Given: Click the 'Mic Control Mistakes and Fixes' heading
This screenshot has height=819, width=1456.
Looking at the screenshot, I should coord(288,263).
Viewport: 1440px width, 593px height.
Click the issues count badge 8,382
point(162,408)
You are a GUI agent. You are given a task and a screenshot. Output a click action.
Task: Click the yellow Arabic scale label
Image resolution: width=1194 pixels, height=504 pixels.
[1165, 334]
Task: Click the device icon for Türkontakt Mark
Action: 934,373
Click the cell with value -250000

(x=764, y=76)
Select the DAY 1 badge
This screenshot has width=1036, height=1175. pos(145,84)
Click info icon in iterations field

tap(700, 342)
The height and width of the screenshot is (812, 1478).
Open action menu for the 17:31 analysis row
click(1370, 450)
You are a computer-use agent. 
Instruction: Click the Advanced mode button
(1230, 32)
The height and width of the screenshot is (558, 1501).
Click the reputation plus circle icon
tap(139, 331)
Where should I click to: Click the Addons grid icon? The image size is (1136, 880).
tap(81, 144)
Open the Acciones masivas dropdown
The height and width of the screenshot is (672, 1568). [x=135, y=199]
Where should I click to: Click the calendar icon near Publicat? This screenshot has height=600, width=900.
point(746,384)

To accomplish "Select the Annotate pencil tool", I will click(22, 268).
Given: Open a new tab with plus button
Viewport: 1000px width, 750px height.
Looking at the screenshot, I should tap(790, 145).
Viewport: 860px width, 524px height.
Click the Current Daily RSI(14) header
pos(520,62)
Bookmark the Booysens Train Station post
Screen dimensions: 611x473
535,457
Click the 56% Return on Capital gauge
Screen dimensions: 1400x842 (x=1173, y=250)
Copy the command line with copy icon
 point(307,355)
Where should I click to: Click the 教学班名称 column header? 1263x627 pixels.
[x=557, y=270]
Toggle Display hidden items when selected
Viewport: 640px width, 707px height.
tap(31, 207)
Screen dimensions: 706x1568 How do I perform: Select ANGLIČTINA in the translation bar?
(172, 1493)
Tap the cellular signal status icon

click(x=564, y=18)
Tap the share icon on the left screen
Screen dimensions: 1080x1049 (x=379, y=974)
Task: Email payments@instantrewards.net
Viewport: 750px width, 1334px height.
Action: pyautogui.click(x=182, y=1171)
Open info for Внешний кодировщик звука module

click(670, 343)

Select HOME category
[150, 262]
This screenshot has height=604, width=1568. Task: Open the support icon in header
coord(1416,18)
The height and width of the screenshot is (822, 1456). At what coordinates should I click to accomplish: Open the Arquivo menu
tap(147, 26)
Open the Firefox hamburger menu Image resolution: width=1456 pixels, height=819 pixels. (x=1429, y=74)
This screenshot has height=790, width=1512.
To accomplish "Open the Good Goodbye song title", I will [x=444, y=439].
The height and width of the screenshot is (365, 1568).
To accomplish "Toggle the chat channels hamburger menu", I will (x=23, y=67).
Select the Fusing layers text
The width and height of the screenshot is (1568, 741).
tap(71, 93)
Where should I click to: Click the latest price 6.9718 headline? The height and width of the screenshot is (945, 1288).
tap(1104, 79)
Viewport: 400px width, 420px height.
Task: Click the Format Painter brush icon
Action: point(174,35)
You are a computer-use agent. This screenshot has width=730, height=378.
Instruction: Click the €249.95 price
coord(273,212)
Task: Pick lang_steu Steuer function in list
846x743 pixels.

■ What you should do ■
Copy out, word for word, every line of the material from the line containing "Screen dimensions: 706x1568" through the last line of the material.

■ Expected output ■
Screen dimensions: 706x1568 How do I perform: Select ANGLIČTINA in the translation bar?
(172, 1493)
Tap the cellular signal status icon

click(x=564, y=18)
Tap the share icon on the left screen
Screen dimensions: 1080x1049 (x=379, y=974)
Task: Email payments@instantrewards.net
Viewport: 750px width, 1334px height.
Action: pyautogui.click(x=182, y=1171)
Open info for Внешний кодировщик звука module

click(670, 343)

Select HOME category
[150, 262]
This screenshot has height=604, width=1568. Task: Open the support icon in header
coord(1416,18)
The height and width of the screenshot is (822, 1456). At what coordinates should I click to accomplish: Open the Arquivo menu
tap(147, 26)
Open the Firefox hamburger menu Image resolution: width=1456 pixels, height=819 pixels. (x=1429, y=74)
This screenshot has height=790, width=1512.
To accomplish "Open the Good Goodbye song title", I will [x=444, y=439].
The height and width of the screenshot is (365, 1568).
To accomplish "Toggle the chat channels hamburger menu", I will (x=23, y=67).
Select the Fusing layers text
The width and height of the screenshot is (1568, 741).
tap(71, 93)
Where should I click to: Click the latest price 6.9718 headline? The height and width of the screenshot is (945, 1288).
tap(1104, 79)
Viewport: 400px width, 420px height.
Task: Click the Format Painter brush icon
Action: point(174,35)
You are a computer-use agent. This screenshot has width=730, height=378.
Instruction: Click the €249.95 price
coord(273,212)
Task: Pick lang_steu Steuer function in list
846x743 pixels.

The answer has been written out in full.